Из вздыбленной груди связанного Иосифа, покрытой красноватыми, нежными родинками, вырвалось всхлипыванье. Он плакал.
— Слышите, и вам не жаль его? — спросил Рувим.
— Что это, Рувим, — ответил ему Иуда, — зачем ты заговорил о жалости, даже если иным из нас жаль его так же, как и тебе? Разве из того, что он сейчас плачет, следует, что этот негодяй не вел себя нагло всю свою жизнь и не порочил нас в глазах отца гнуснейшим лукавством? Разве жалость — достаточное основание пренебречь необходимостью и дать ему уйти отсюда и обо всем донести отцу? Так что толку говорить о жалости, даже если иному из нас и жаль его? Разве он не слышал, как мы собираемся лгать Иакову? А слышал это он уже за пределами своей жизни, независимо от того, жаль нам его или не жаль. Дан сказал правду: он уже почти мертв.
— Вы правы, — сказал тогда Рувим. — Мы бросим его в яму.
Иосиф снова горестно всхлипнул.
— Но ведь он еще плачет, — счел нужным напомнить кто-то.
— Что же ему, и плакать нельзя? — воскликнул Рувим. — Позволь ему хоть поплакать, сходя в могилу!
Тут прозвучали слова, которых мы не воспроизводим буквально, потому что они испугали бы чувствительность новейшего времени и как раз в буквальном воспроизведенье выставили бы братьев или некоторых из них в преувеличенно дурном свете.
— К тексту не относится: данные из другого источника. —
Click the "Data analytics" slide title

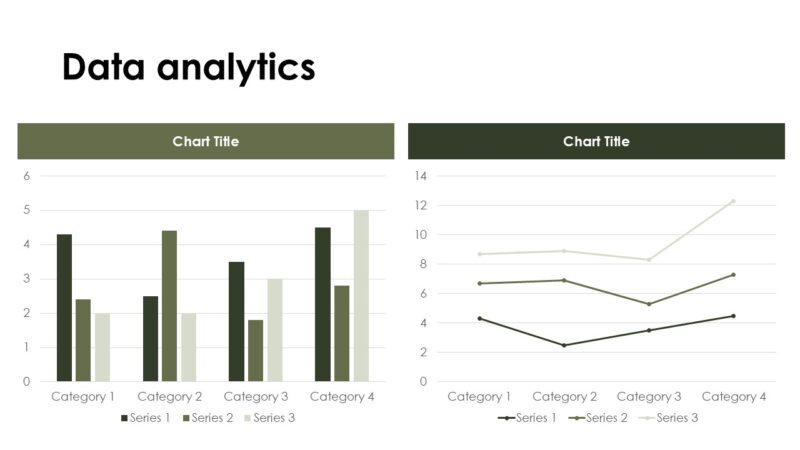tap(188, 67)
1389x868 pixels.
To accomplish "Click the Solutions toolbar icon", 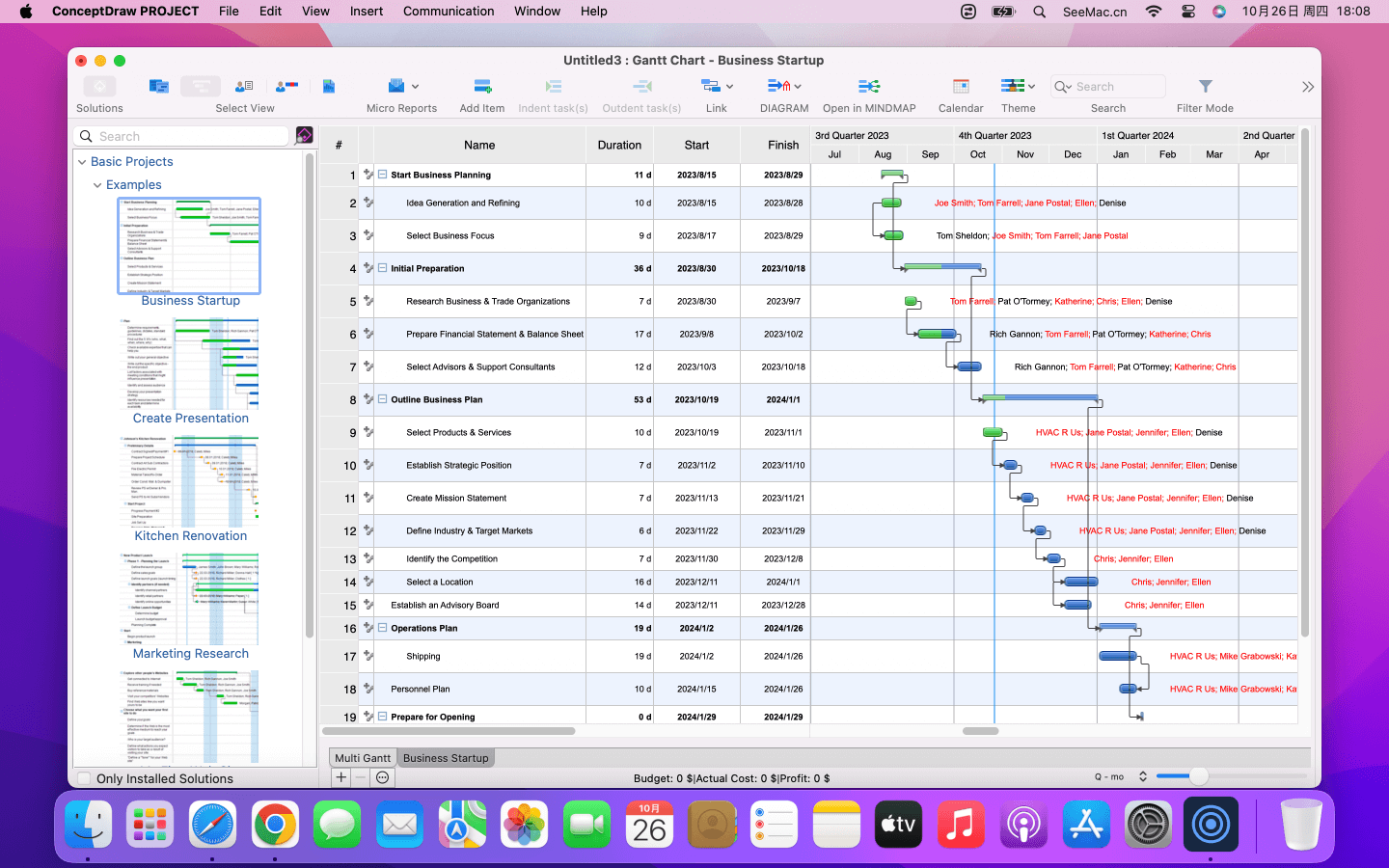I will pos(99,87).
Это факт, что Симеон и Левий, а также прямодушный Гад вызвались без проволочки прикончить связанного. Близнецы хотели воспользоваться для этого посохом, размахнувшись им, по доброму Каинову примеру, во всю силу обеих рук. Гад выразил готовность живехонько перерезать Иосифу горло ножом, как это сделал некогда Иаков с козлятами, шкурки которых потребовались ему для обмана Исаака. Такие предложения были высказаны, этого нельзя отрицать; но мы не хотим, чтобы читатель окончательно отшатнулся от сыновей Иакова и навсегда отказал им в прощении, а потому и не воспроизводим подлинных слов братьев. Это было сказано, потому что не могло не быть сказано, потому что такова, выражаясь нашим языком, была логика вещей. Закономерно было также, что произнесли эти слова и предложили свои услуги те, чьей роли на земле это больше всего отвечало и кто в данном случае повиновался, так сказать, своему мифу, — буйные близнецы и прямой Гад.
Но Рувим не позволил это сделать. Известно, что он оказал им сопротивление и не пожелал, чтобы с Иосифом обошлись, как с Авелем или как с теми козлятами. «Я против этого и воспротивлюсь этому», — сказал он, и сослался на свое первородство по Лииной линии, которое, несмотря на паденье и проклятье, придавало, как он полагал, слову его особый вес. Ведь они же сами сказали, что мальчик уже почти мертв. Он способен разве что немного поплакать, но ни на что больше, и достаточно бросить его в яму. Пусть они только поглядят на него, ведь это уже не прежний Иосиф-сновидец, он стал совсем неузнаваем после того, что случилось и в чем он, Рувим, участвовал не меньше других, и участвовал бы еще деятельнее, если бы его не толкали со всех сторон. Но то, что случилось, — это именно только случай, а не поступок, поступком случившееся нельзя назвать. Случилось оно, правда, благодаря им, братьям, но они не совершили поступка, все вышло само собой. А теперь они хотят сознательно и обдуманно совершить ужасный поступок и, подняв руку на мальчика, пролить отцовскую кровь, которая до сих пор просто лилась, хотя и благодаря им. Но одно дело литься, другое — проливать. Это в мире такие же разные вещи, как случай и поступок, и если они не видят тут разницы, значит, они обижены разумом. Вправе ли они вершить суд, когда дело касается их самих, и вдобавок собственноручно исполнять приговор? Нет, кровопролитья он не потерпит. Единственное, что им остается после случившегося, — это бросить мальчика в яму и предоставить дальнейшее случаю.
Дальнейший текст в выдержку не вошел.